Queen Isabella was the whore queen of pagan occultism who against science, literature, and medicine.

But you're insinuating that Rome was livata to resurrection.

Recently, in Iran ,just before the exams , I saw a student reading a physics book. The text was in arabic but the formulas used roman and greek characters.
At some time , Arab science stopped developing

The sheer and utter devastation of the raids and scorched earth invasions in the Roman Empire were so great, that not a province in Rome nor a civilian in it were left unspared as the blood from their dismembered carcasses pooled their glorius roads red as their political sin.

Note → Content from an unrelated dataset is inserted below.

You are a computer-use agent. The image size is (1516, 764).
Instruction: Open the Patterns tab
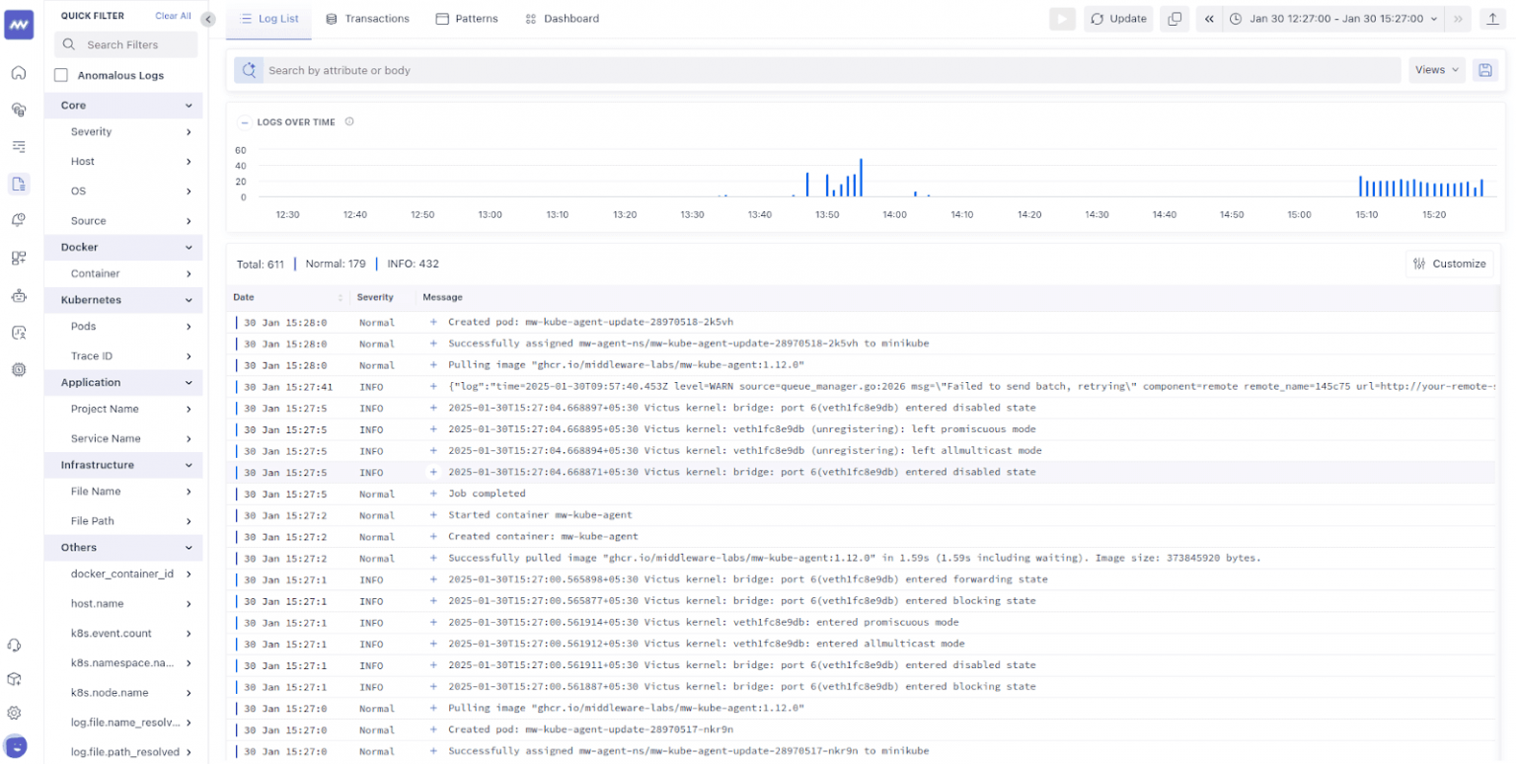pyautogui.click(x=467, y=18)
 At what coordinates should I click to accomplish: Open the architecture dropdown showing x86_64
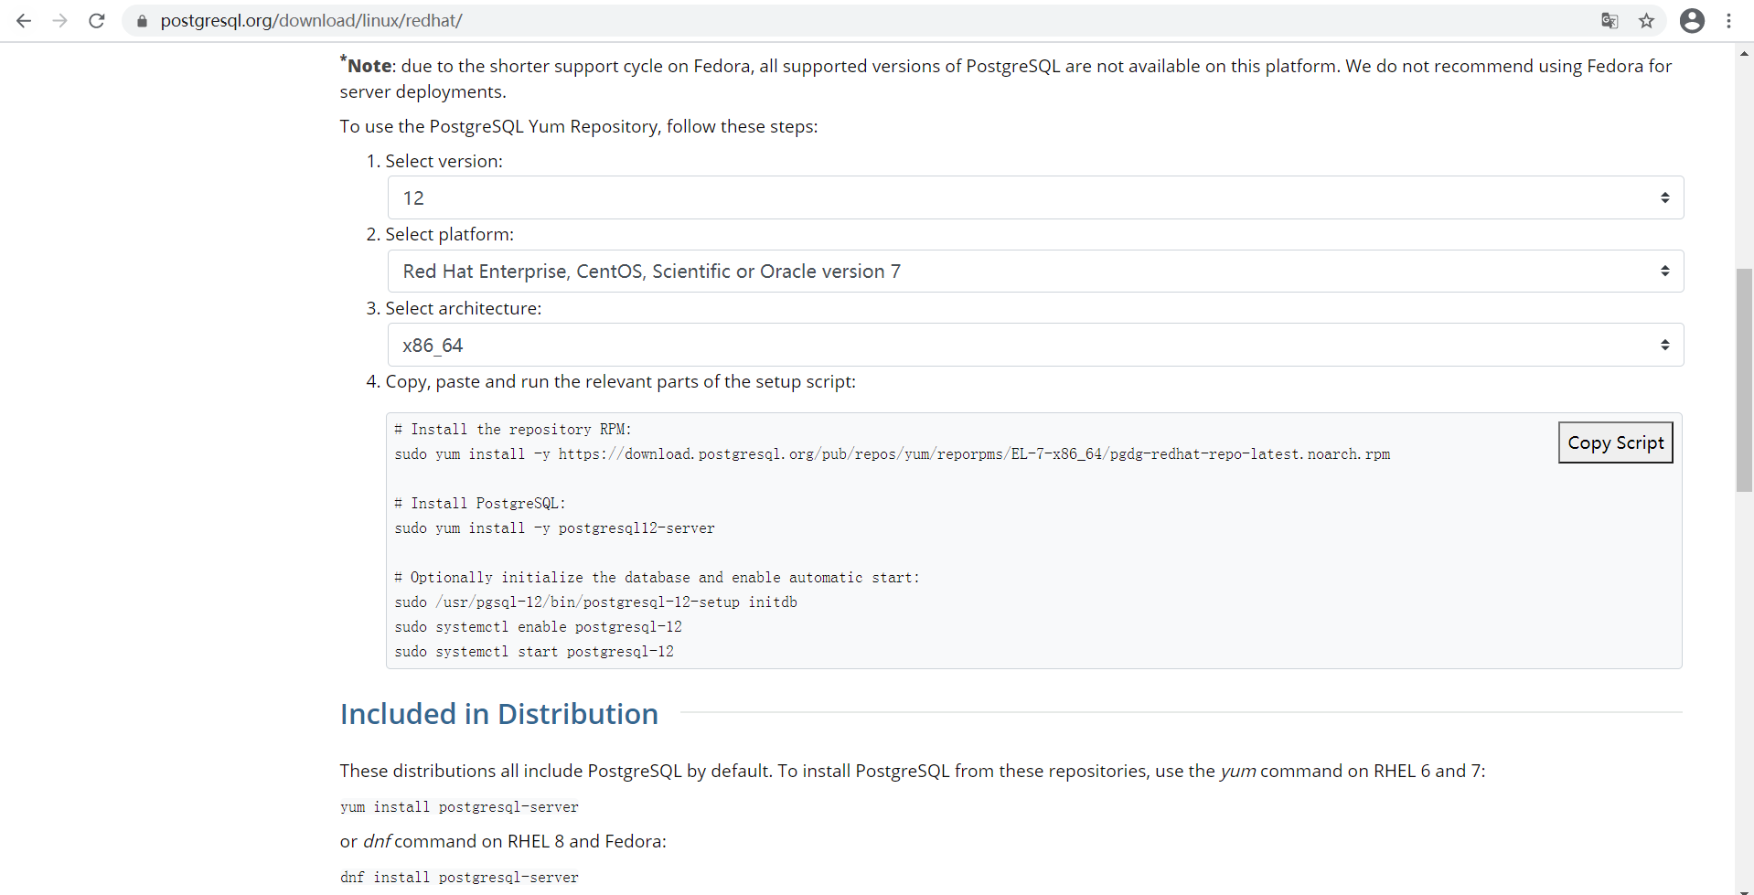pos(1033,345)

Rome casted their subordinate populations into indentured servitude, not all the time, but throughout their history, they had a history of oppressing their populations and humiliation-casteing their subjects, which everybody identified as cruel and unusual. Crucifictions, gladiations, casteation-casteings, tax prisons, and such of the likes led to mass insurrections and scorched earth warfare policies against them.

Europe conquered the world because of the idealogies of liberty and freedom espoused post Tarek Ibn Ziyad's invasion. Prior to the invasions, liberty and freedom were alien idealogies, and under European feudalism and serfdom kingdoms after the fall of Rome, the European man was bound to slavery under indentured servitude social structures. The Arabs reformed social structures and economics such that anybody can attain wealth, health, liberty, and freedom, unbound by serfdom indebtedness. After, constitutions were written to guarantee, in literalé, the rights, liberties, and freedoms guaranteed to man from God.